There are additional ‘boring’ implications that both nodes and clients have to handle in this setup with two-step dispatch (e.g. GetFlightInfo or custom action is used to obtain nodes to contact). Most notable is that nodes can reject ‘misplaced’ requests and clients must be ready for that and re-drive the flow - this can happen as cluster changes and new nodes come or existing nodes go away.
Abstracting the cluster
At design time, we made a conscious decision and effort to keep details of clustering separate from the Longbow modules and data services. The implementation of clustering is encapsulated and hidden behind domain-specific interfaces carefully tailored for the Longbow requirements.
The Longbow modules and data services only ever use these interfaces and so in the end they do not care how clustering is realized - as long as the contracts of the clustering interfaces are met, everything ‘just works’.
While we do not anticipate we will be changing the clustering implementation too often, this design plays well into the modular monolith:
- Simplest deployments where we run Longbow services all-in-one on one server use a specialized implementation of ‘clustering’ that works purely in-memory with the option to keep a persistent state in an SQLite database.

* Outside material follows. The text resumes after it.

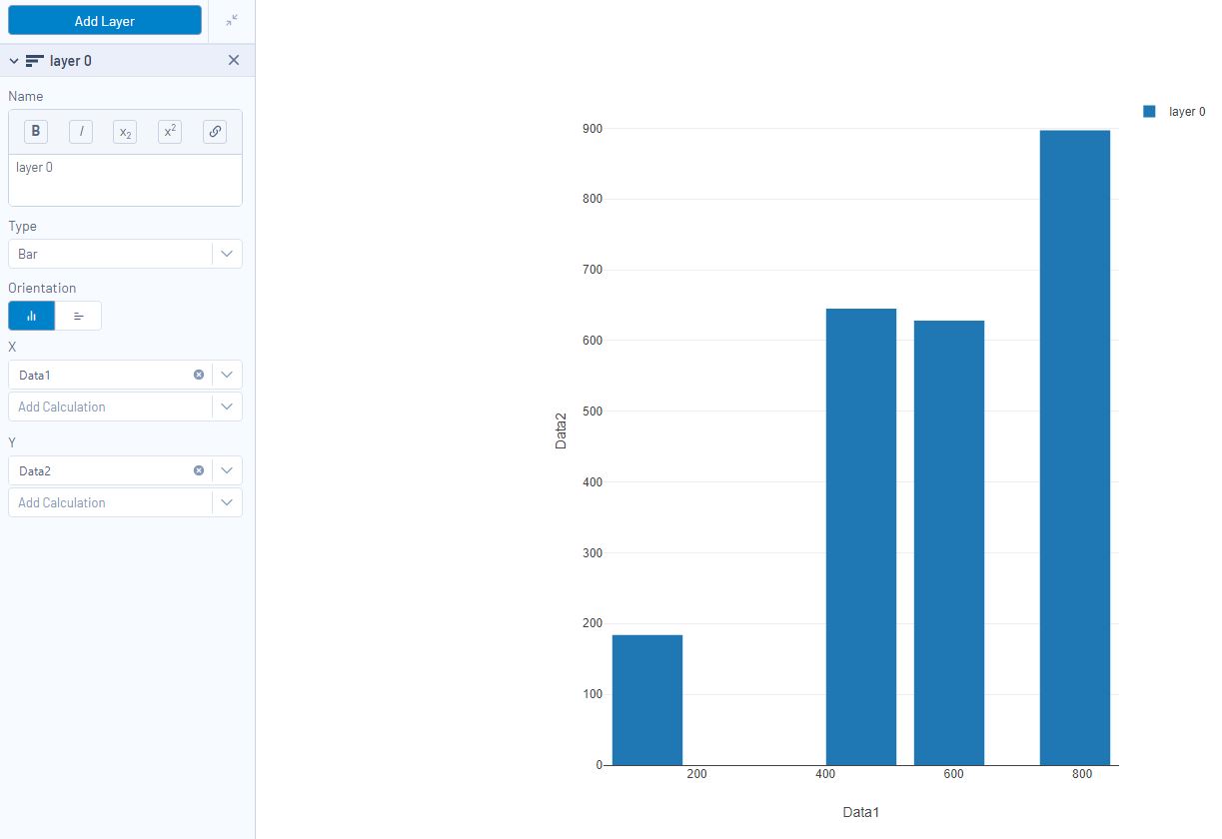Toggle bold formatting for the layer name
The image size is (1222, 839).
pos(35,131)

- Clustered deployments with high availability requirements run multiple Longbow servers on top of etcd (more on this later).
While having this flexibility is important for production deployments, it is also extremely useful for various development use cases. Spinning up an all-in-one Longbow server running all data services is useful for straightforward automated end-to-end testing and testing on developer workstations - and we leverage this heavily.
Clustering made easier with etcd
Distributed systems are not easy so we approached the Longbow clustering with great respect and did several iterations when coming up with the real clustering implementation.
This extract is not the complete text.